AT&T shuts Venezuela subscription TV unit, citing U.S. sanctions

FAN Editor
Antennas of the satellite tv company Directv are seen in the low-income neighbourhood Catia after AT&T Inc said on Tuesday it has closed its DirecTV Latin America operations in Venezuela, in Caracas
Antennas of the satellite tv company Directv are seen in the low-income neighbourhood Catia after AT&T Inc said on Tuesday it has closed its DirecTV Latin America operations in Venezuela, in Caracas, Venezuela May 19, 2020. REUTERS/Manaure Quintero

May 20, 2020

(Reuters) – AT&T Inc <T.N> said on Tuesday it was shutting its DirecTV subscription access to Venezuela due to U.S. sanctions, cutting off a key source of entertainment for millions of people stuck in their homes under a strict coronavirus quarantine.

DirecTV was the country’s most popular television service, providing a range of foreign channels as alternatives to the country’s beleaguered local television industry that has been battered by a hyperinflationary economic crisis.

U.S. sanctions meant to force President Nicolas Maduro from office prohibit companies from contracting with state agencies, but local Venezuelan laws require subscription services to carry channels run by the government.

“Because it is impossible for AT&T’s DIRECTV unit to comply with the legal requirements of both countries, AT&T was forced to close its pay TV operations in Venezuela,” the company said in a statement.

Venezuela’s information ministry did not immediately reply to a request for comment.

Some users reported seeing their screens go blank, while others said they continued to receive foreign channels but no local ones. It was not immediately evident how long it would take for the closure to take effect.

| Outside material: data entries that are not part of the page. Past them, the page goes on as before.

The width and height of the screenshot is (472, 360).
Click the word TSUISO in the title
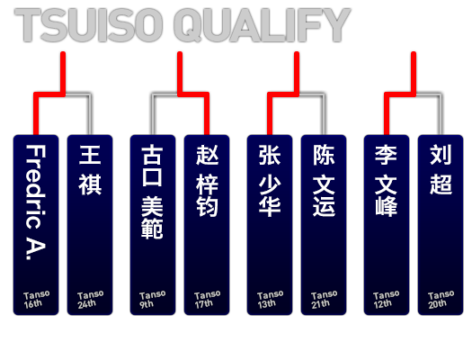(89, 25)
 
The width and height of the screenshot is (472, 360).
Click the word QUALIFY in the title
(262, 25)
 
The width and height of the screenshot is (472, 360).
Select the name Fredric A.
(36, 202)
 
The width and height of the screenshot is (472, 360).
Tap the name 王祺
(90, 170)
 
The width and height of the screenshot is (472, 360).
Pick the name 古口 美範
(152, 192)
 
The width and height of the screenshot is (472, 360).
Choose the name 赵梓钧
(207, 181)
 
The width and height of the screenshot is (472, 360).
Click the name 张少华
(270, 181)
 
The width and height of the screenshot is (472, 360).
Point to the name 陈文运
(324, 181)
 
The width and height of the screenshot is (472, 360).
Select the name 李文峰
(387, 181)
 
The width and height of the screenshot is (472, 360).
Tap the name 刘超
(441, 170)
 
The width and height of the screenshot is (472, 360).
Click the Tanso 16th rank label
(37, 300)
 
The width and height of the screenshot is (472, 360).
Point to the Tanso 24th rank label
(90, 300)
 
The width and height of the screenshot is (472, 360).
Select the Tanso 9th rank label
(152, 300)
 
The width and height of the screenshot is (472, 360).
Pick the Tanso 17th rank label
(207, 300)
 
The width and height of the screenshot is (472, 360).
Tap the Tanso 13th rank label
(270, 300)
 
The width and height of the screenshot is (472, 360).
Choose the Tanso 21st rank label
(324, 300)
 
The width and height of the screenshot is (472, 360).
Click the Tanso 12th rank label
(387, 300)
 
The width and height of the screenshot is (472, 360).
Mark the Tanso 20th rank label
(441, 300)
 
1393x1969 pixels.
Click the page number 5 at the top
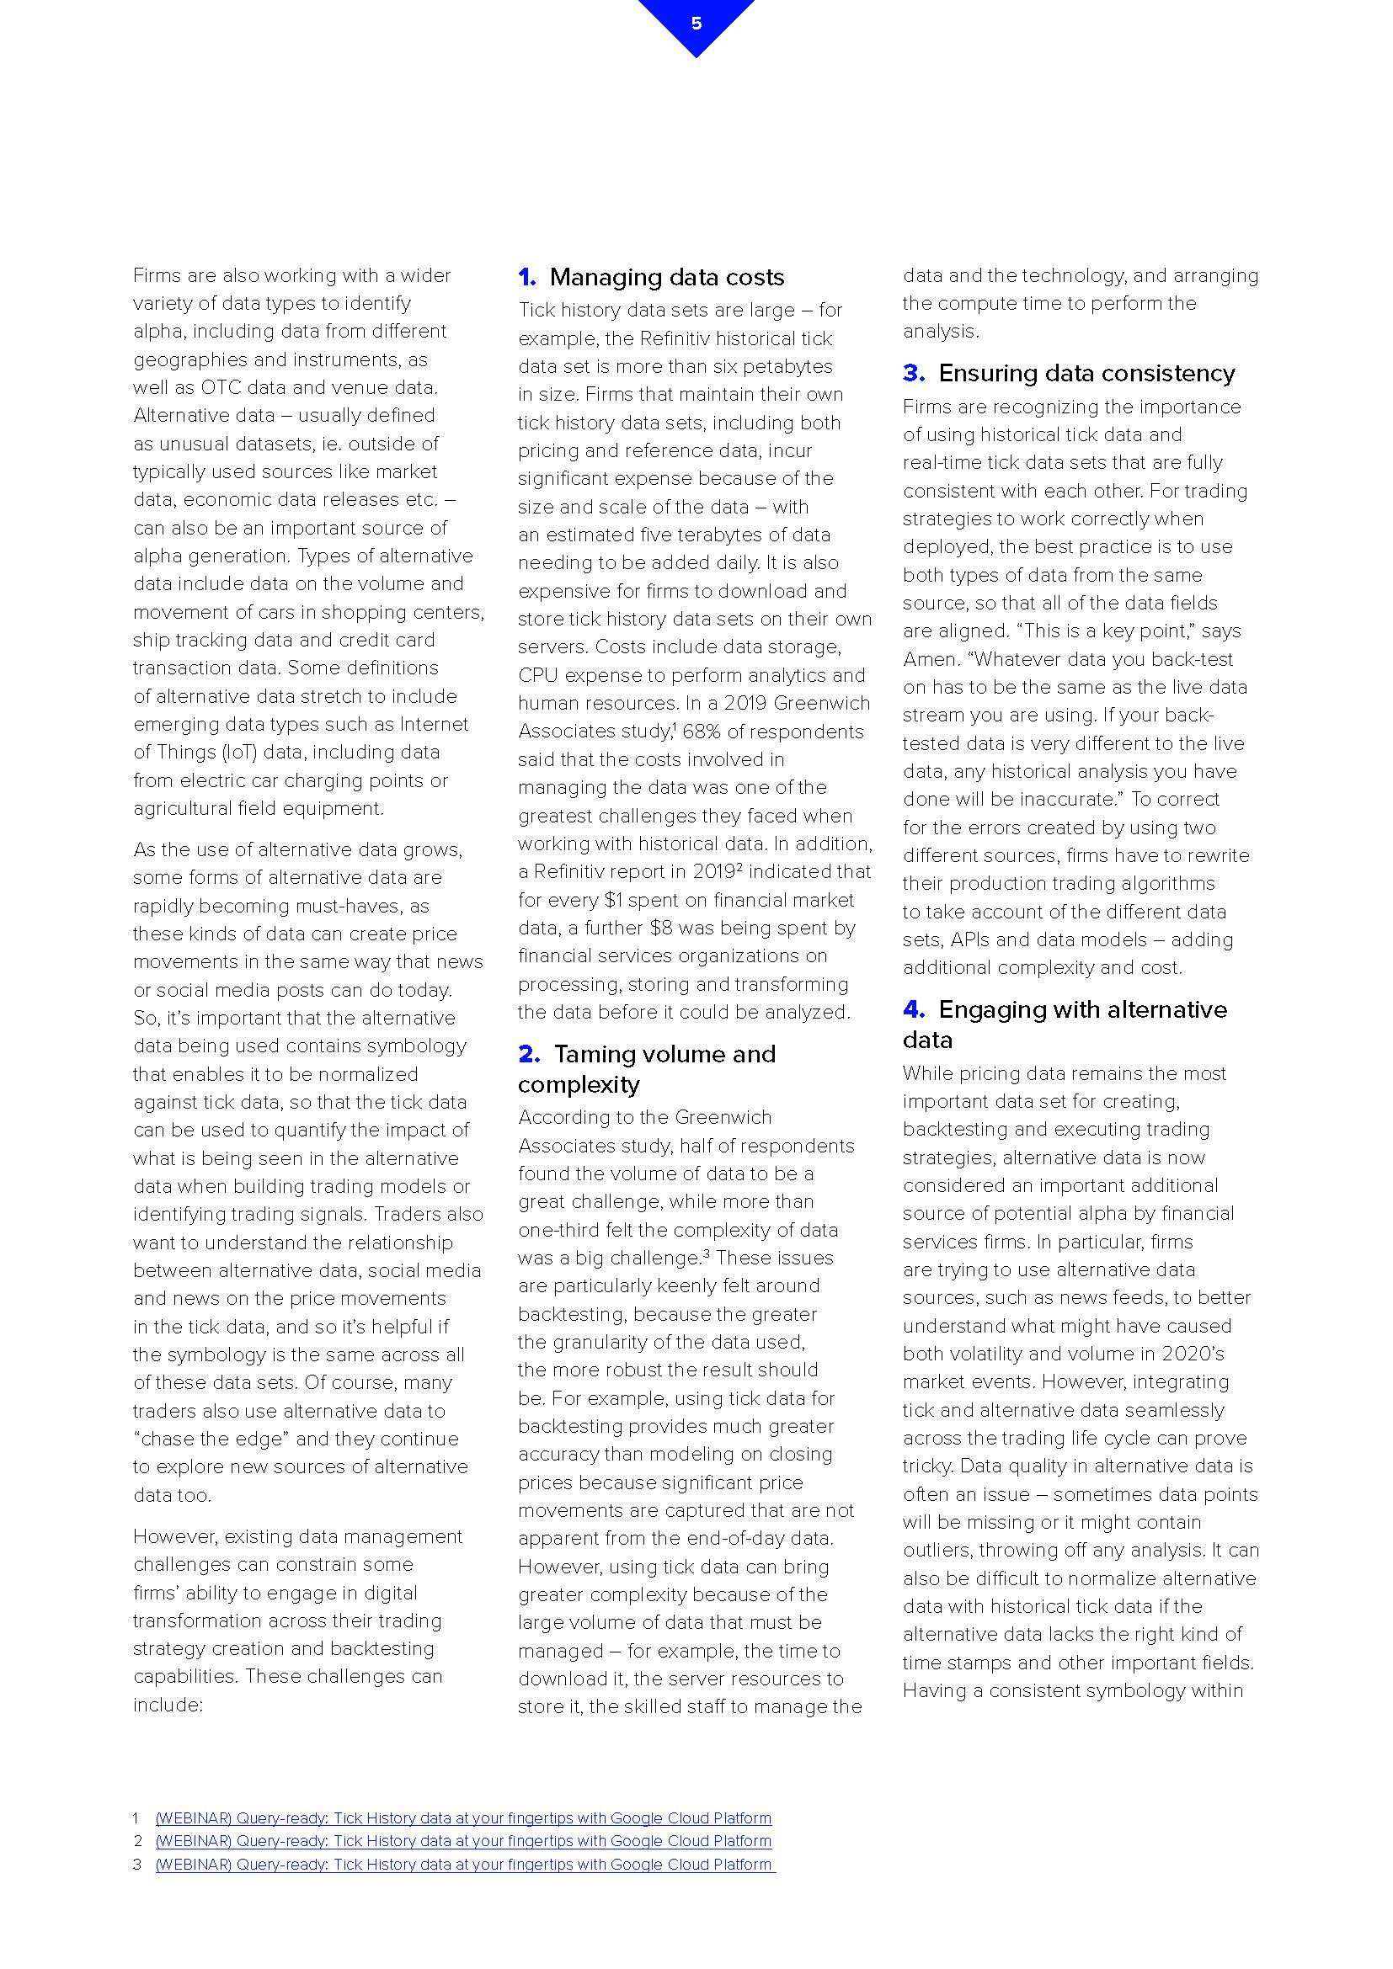pos(696,24)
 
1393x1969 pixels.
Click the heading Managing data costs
pos(666,277)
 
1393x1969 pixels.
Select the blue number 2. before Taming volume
pos(528,1054)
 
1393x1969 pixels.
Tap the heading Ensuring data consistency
pos(1086,373)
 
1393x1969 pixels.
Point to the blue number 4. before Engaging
pos(914,1009)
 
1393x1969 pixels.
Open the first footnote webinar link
pos(463,1818)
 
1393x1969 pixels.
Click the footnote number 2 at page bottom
pos(137,1841)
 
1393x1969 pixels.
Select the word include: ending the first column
pos(168,1705)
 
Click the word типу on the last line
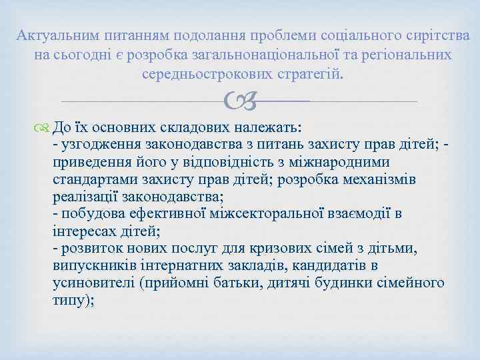(x=70, y=301)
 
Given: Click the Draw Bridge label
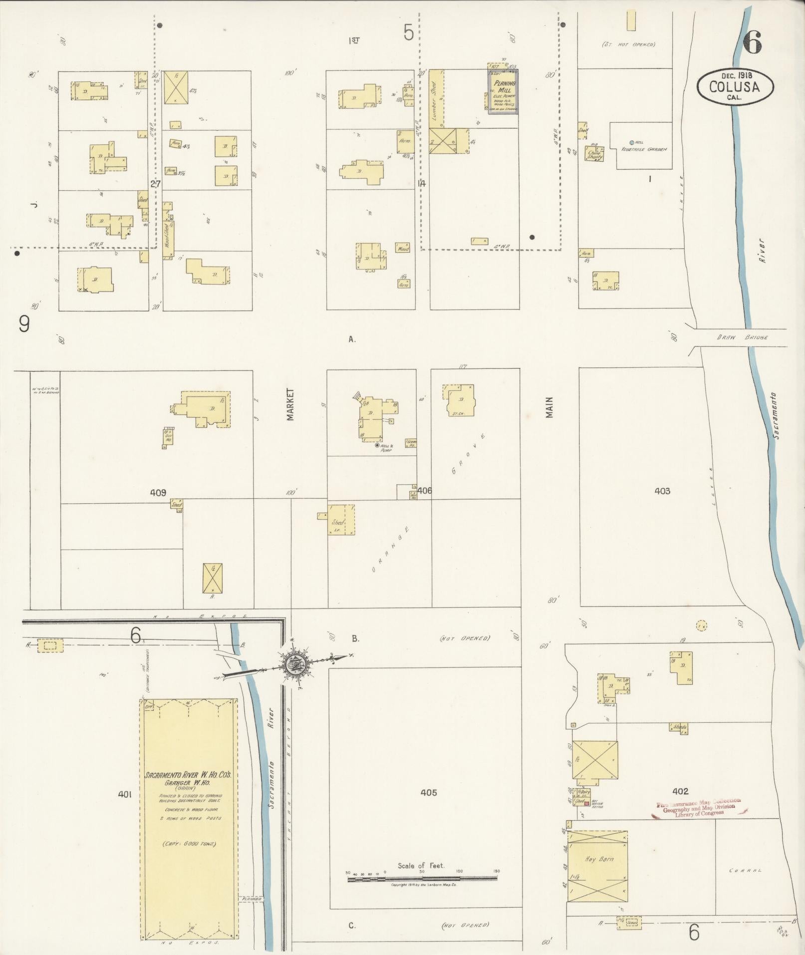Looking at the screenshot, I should click(742, 337).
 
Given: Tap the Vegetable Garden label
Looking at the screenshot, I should click(644, 149).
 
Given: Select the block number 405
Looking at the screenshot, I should click(428, 792).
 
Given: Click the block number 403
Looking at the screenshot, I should click(662, 491).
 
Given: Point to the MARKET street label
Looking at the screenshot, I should click(290, 405).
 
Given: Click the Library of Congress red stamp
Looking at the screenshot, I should click(698, 807).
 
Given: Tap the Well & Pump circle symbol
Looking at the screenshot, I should click(377, 445).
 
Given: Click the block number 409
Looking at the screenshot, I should click(158, 492).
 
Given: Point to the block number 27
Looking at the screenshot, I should click(156, 184).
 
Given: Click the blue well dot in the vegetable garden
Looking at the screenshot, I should click(632, 142).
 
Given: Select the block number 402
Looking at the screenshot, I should click(680, 791).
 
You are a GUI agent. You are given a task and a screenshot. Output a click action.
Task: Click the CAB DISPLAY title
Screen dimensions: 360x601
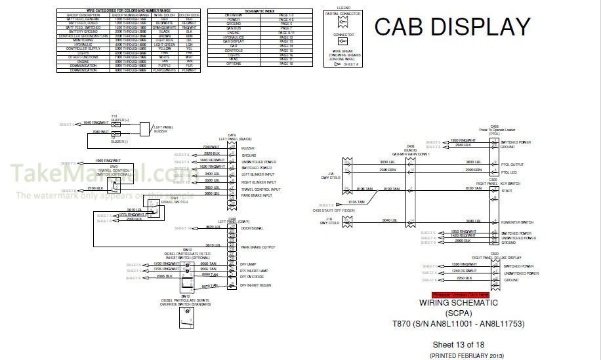pos(452,27)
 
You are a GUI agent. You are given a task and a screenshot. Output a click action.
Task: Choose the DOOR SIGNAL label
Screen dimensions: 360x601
pos(252,228)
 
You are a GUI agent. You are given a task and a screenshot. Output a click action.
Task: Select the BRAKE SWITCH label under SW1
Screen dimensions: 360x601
pos(175,202)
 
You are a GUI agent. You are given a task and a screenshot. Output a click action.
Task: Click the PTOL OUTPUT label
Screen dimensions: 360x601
pos(513,164)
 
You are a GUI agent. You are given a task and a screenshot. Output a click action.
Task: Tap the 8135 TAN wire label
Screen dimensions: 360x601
pos(357,202)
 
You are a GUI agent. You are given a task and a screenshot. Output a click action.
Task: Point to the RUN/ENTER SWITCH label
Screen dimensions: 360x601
pos(518,222)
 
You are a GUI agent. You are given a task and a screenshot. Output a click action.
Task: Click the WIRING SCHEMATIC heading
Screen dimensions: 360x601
pos(459,303)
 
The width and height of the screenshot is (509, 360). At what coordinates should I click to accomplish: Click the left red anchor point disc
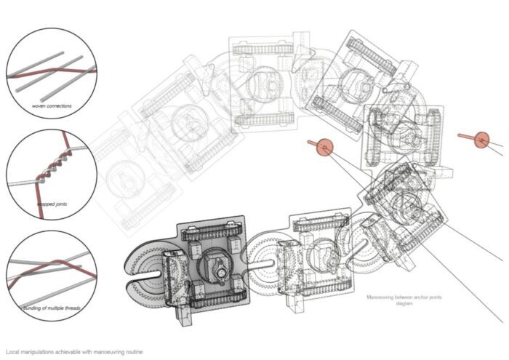[x=324, y=148]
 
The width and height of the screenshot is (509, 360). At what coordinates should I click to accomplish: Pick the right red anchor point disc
[x=481, y=138]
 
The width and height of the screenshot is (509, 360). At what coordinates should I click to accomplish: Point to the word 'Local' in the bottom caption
[x=12, y=351]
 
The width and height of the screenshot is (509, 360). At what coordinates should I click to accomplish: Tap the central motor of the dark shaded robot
[x=216, y=267]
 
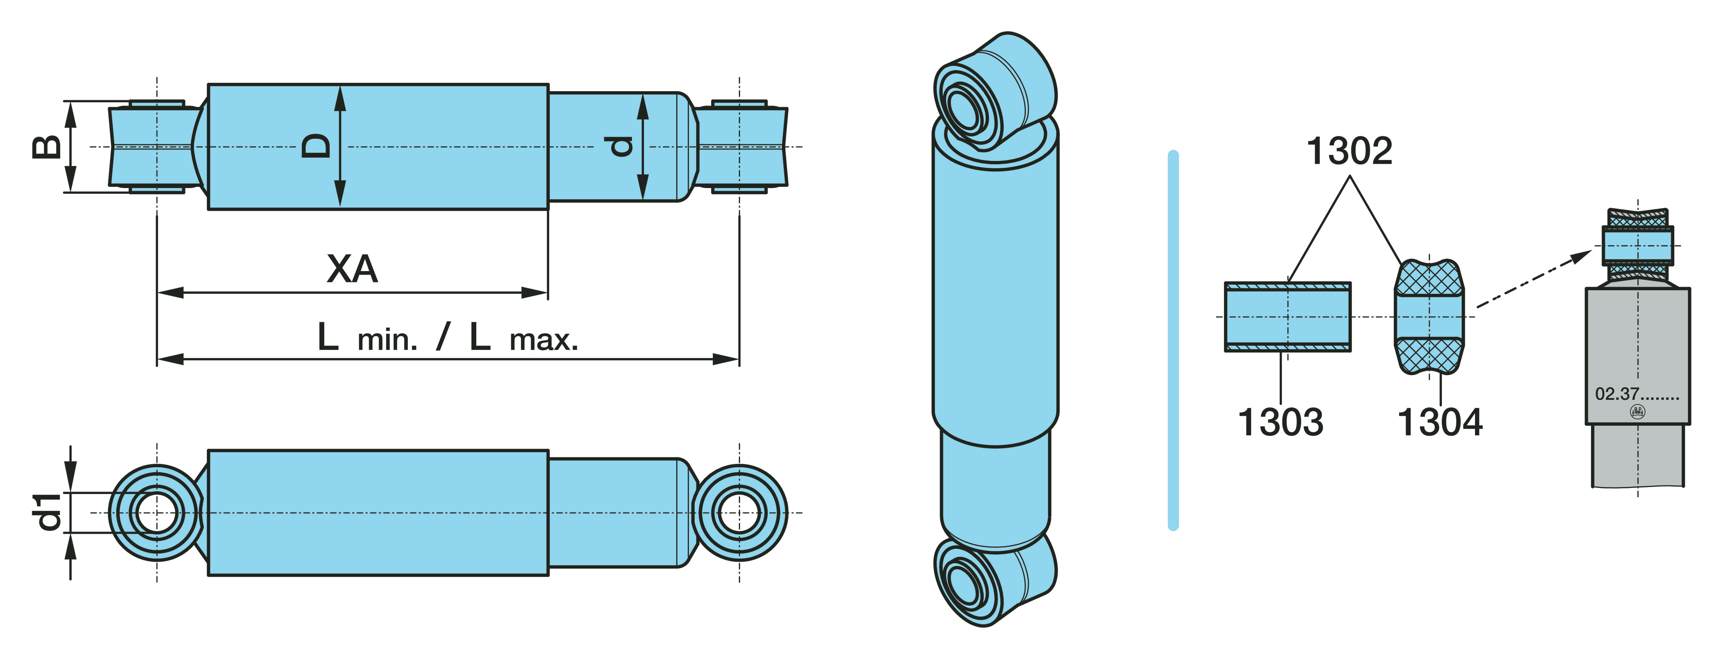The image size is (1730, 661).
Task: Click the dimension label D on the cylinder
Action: tap(315, 146)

DirecTV has for years been a mainstay of poor neighborhoods in Venezuela, where the company’s antennas were often visible on the zinc roofs of low-income cinder-block houses.

“I don’t like these Venezuelan channels, it’s all politics,” said Aura Leon, a homemaker in Catia, a working class area of Caracas. “I called my son … and he told me what was happening, that DirecTV wasn’t going to exist anymore, and I was in shock.”